TintaSiyasi.com -- Harga telur yang terus naik sesungguhnya tidak hanya disebabkan oleh masalah populasi, supply and demand seperti yang dikatakan oleh Eko Sugitno, dikutip dari liputan6.com (25/8), melainkan karena sistem yang tegak saat ini, yakni kapitalisme, menjadi biang kerok segala permasalahan.
Dalam dunia kapitalisme, ekonomi liberal sangat dijunjung tinggi untuk menyokong persaingan korporasi yang bebas. Sebisa mungkin meminimalisir intervensi negara dalam regulasi pasar, sehingga siapa pun bisa menguasai. Pasar seakan hutan belantara dengan hukum rimbanya, “Siapa yang kuat dia akan bertahan”.

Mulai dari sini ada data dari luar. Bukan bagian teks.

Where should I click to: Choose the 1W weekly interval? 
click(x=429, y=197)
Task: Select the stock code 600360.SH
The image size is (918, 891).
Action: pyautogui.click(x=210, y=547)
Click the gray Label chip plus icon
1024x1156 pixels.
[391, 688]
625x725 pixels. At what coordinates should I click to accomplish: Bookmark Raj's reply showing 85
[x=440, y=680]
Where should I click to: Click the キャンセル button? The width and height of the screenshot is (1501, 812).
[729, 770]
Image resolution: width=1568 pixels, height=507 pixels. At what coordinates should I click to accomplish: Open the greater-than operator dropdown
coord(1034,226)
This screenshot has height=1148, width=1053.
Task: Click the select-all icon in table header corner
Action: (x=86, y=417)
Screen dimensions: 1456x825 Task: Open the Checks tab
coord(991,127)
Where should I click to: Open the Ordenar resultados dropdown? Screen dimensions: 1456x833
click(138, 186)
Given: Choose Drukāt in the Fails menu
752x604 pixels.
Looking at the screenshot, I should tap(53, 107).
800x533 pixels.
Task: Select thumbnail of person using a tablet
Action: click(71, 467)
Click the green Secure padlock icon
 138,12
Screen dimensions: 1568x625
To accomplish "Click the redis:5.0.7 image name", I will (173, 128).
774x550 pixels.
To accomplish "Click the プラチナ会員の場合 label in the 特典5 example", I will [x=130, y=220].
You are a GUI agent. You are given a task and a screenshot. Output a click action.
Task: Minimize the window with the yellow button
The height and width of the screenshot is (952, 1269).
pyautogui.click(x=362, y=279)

Akibatnya, tak sekadar komoditas biasa yang para korporat kuasai, melainkan kebutuhan primer umat manusia pun dikuasainya. Mereka yang mengatur ketersediaan stok beredar di pasar dan mereka pula yang mengatur harga pasar yang berlaku. Yang terpenting menjadi patokan mereka dalam mengambil segala kebijakan adalah keuntungan, bukan pemenuhan kebutuhan masyarakat.
Ditambah dengan keterbatasan kuasa negara untuk mengawasi perjalanan proses produksi dan distribusi yang terjadi di pasar, akhirnya negara tak berdaya mengatur ketersediaan komoditas pokok semacam telur yang beredar di pasaran.
Tanggung Jawab
Seharusnya negara bertanggung jawab memastikan ketersediaan komoditas di pasar untuk mencukupi kebutuhan rakyatnya. Baik yang sekadar kebutuhan primer, sampai yang sekunder. Tak sekadar tersedia, komoditas tersebut pun dapat dijangkau oleh rakyat. Karena negara juga harus menjamin tidak ada pihak-pihak yang culas menguasai pasar. Sehingga tidak ada yang bisa menguasai pasar demi mengeruk keuntungan pribadi semata.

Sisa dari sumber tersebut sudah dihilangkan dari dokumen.